ESTRATTO DEL TESTO.
Danza & arte: due appuntamenti a Milano e Reggio Emilia

Danza&arte: un dialogo in divenire

Ruby Onyinyechi Amanze a Reggio Emilia

La Collezione Maramotti di Reggio Emilia, da sempre attenta alla coreografia dei corpi tra gli

oggetti artistici e in relazione allo spazio della sua galleria ex industriale, ospita Ruby Onyinyechi Amanze alla sua prima personale italiana: How to be enough (fino al 25 luglio). Nata in Nigeria, cresciuta nel Regno Unito, attualmente in residenza tra Philadelphia e New York, la trentanovenne artista sperimenta per la prima volta la scala monumentale della Pattern room della Collezione con un’opera composta da 15 fogli di carta estesi a tutta altezza e larghezza sulla parete centrale. Un dipinto su carta che sul limbo di un fondale bianco si popola delle figure e degli oggetti familiari alla poetica di Ruby Onyinyechi Amanze: creature ibride, oggetti architettonici, piscine, motociclette, nuotatori, uccelli, sospesi e fluttuanti in uno spazio privo di gravità, protagonisti di una mitopoiesi di un diorama mitopoietico.

COMPITO BREVE 1.
Trascrivi parola per parola la parte dell'articolo su Ruby Onyinyechi Amanze che va da "oggetti artistici e" fino a "un diorama mitopoietico.".
COMPITO BREVE 2.
Secondo l'articolo su Ruby Onyinyechi Amanze, da quanti fogli di carta è composta l'opera esposta nella Pattern room?
COMPITO BREVE 3.
Prosegui l'articolo su Ruby Onyinyechi Amanze partendo subito dopo la sua ultima frase.
I dati non hanno alcun legame con l'articolo su Ruby Onyinyechi Amanze.

MATERIALE DI RIFERIMENTO.
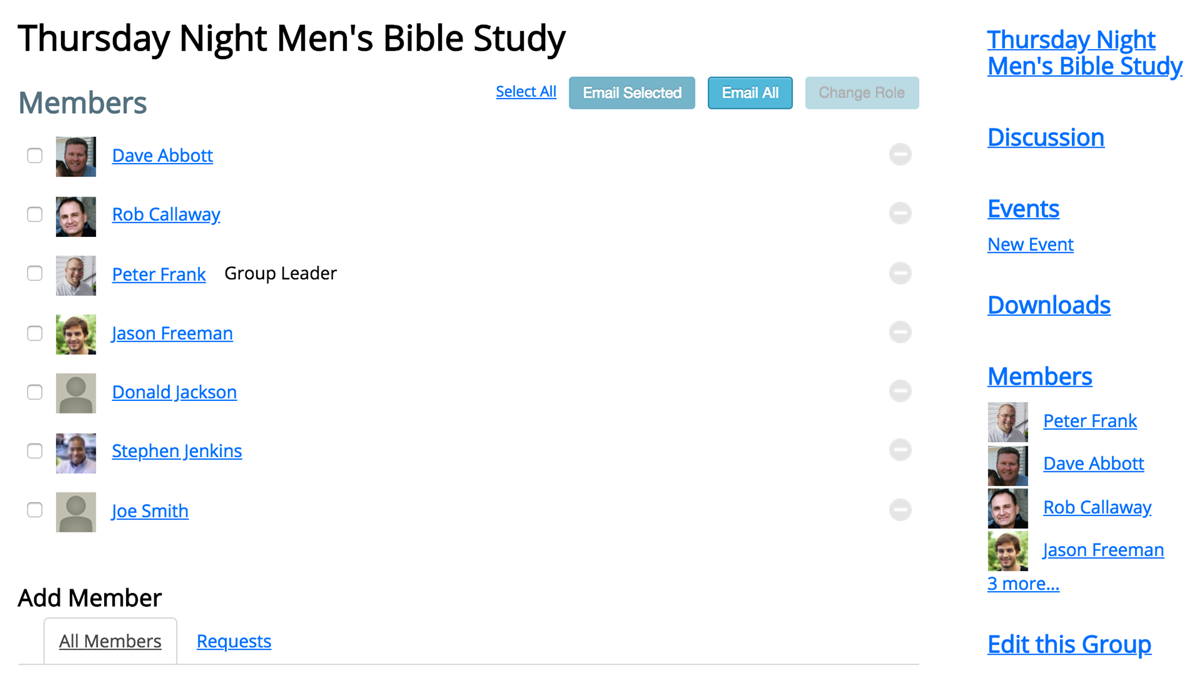Remove Peter Frank from the member list
The width and height of the screenshot is (1200, 686).
tap(900, 272)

RISULTATO ATTESO 1.
oggetti artistici e in relazione allo spazio della sua galleria ex industriale, ospita Ruby Onyinyechi Amanze alla sua prima personale italiana: How to be enough (fino al 25 luglio). Nata in Nigeria, cresciuta nel Regno Unito, attualmente in residenza tra Philadelphia e New York, la trentanovenne artista sperimenta per la prima volta la scala monumentale della Pattern room della Collezione con un’opera composta da 15 fogli di carta estesi a tutta altezza e larghezza sulla parete centrale. Un dipinto su carta che sul limbo di un fondale bianco si popola delle figure e degli oggetti familiari alla poetica di Ruby Onyinyechi Amanze: creature ibride, oggetti architettonici, piscine, motociclette, nuotatori, uccelli, sospesi e fluttuanti in uno spazio privo di gravità, protagonisti di una mitopoiesi di un diorama mitopoietico.

RISULTATO ATTESO 2.
Da 15 fogli di carta.

RISULTATO ATTESO 3.
Ruby Onyinyechi Amanze, HOW TO BE ENOUGH, 2021. Tecnica mista su carta, particolare. Foto Roberto Marossi

© Roberto Marossi

Al rapporto tra oggetti e spazio l’artista guarda con gli occhi della coreografa, da grande appassionata di danza quel è sempre stata. «Ho pensato molto alla danza mentre posizionavo ognuno dei miei elementi sulla carta, proprio come se stessi creando una coreografia. Ogni elemento è per me come un danzatore, da muovere nello spazio, avanti e indietro; più ancora degli oggetti, i corpi umani e gli animali sono preminenti, con i loro gesti particolari. Sono più interessata al modo di raccontare storie non verbalmente, come accade appunto con la danza. E così io concepisco il disegno: proprio come un coreografo che orchestra tutti i suoi interpreti, singolarmente e nella loro totalità. E come un coreografo mi chiedo: “se oriento un oggetto in un modo o in un altro, cosa succede allo spazio intorno?”» ha detto l’artista.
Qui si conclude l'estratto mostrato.